Why the FCA cannot force social media networks to remove scam ads

Home > Investing > Why the FCA cannot force social media networks to remove scam ads

Lucy Castledine, Director of Consumer Investments, FCA, speaking at the Good Money Guide London Summit in September 2025 said: ” We have no power over these tech companies”.

Castledine explained that the regulator reviews around half a million potential financial promotions each year, with about 20,000 adverts from regulated firms taken down or amended and thousands of alerts issued against unregulated firms.

But, because major tech platforms like Meta are often unresponsive, the FCA now relies on an external agency to issue and chase takedown requests. Castledine stressed that the FCA has no formal powers over these companies, relying instead on persuasion and evidence of consumer harm. She described how scammers quickly reappear using “lifeboat accounts”, duplicate profiles that post identical content within 24 hours of removal, and called on tech platforms to act proactively to identify and remove scam content before consumers see it.

See more information on how Facebook is deliberately profiting from social media scam ads here.

Watch the full panel discussion here.

Philip Clements – Finspector

I remember from Lucy, you in your report, I think that you did with the Treasury Committee, you talked about having it took six weeks or something for Meta to take down certain posts. Suppose my question really is, how do you actually work in practice with these providers to make sure they’re giving you the data they need or taking down the data you don’t want in real time? What does that look like? Because some of them aren’t listed here, they’re listed in different jurisdictions. So how does that actually work?

Lucy Castledine, Director of Consumer Investments, FCA

Where do I even start with that? So internally, we’ve developed the technology to be able to scrape the website is the starting point. We look at, it’s close to half a million potential financial promotions. That’s filtered down to a manual review. I think it was about 3,700 last year, of which we have nearly 20,000 advertisements from regulated firms either taken down or amended. And we’ve issued thousands of alerts against unregulated firms as well.

We’ve partnered with an external agency who will do the takedown requests for us and the main rationale and reason for that is funnily enough some of the tech platforms aren’t actually that responsive to the takedown requests so it’s better to have an external agency literally bombarding and checking and making sure that that is taken down rather than one of my divisions sitting there and doing that.  But we have no powers over these tech companies.

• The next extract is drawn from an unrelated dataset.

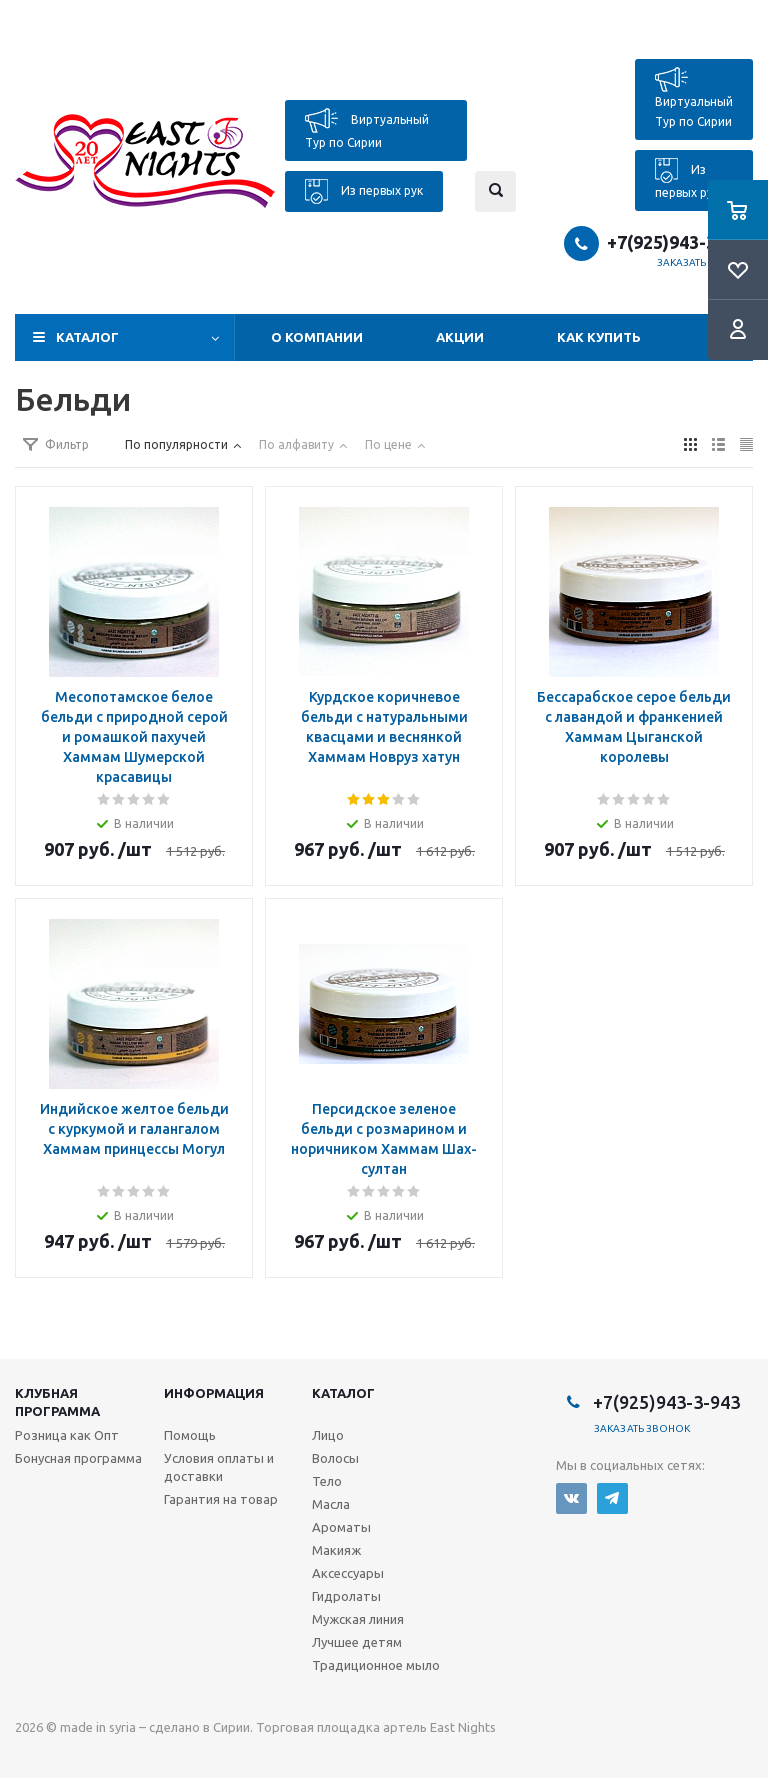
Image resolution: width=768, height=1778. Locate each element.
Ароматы (341, 1527)
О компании (317, 337)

So it has been through persuasion, ⁓ providing a very solid body of evidence to them that actually they are causing harm to UK consumers. ⁓ And it’s a continual process because the technology continues to evolve.

You know there was some talking of the sort of the deep fake scams there was a CEO of one of our regulated firms that was deep faked and you know the traditional thing that you see now is that it’s come and join me on this WhatsApp group it’s a link on social media to begin with and it goes through to a WhatsApp group and that’s where the harm really happens. That particular firm and there were two or three actually over the course of a week could not get any traction with the with Meta. We got involved and eventually on that one particular occasion that was actually taken down. But it’s through persuasion and it’s through the evidence base and proving the harm to the UK consumer. Because if we don’t do that, what we fundamentally need to do is build trust in this industry. We need to create that trust. We need to create space for the good firms to be able to innovate and meet the consumers where they’re going for that advice in the first place. And to do so, we need to clear up the less scrupulous end of the industry.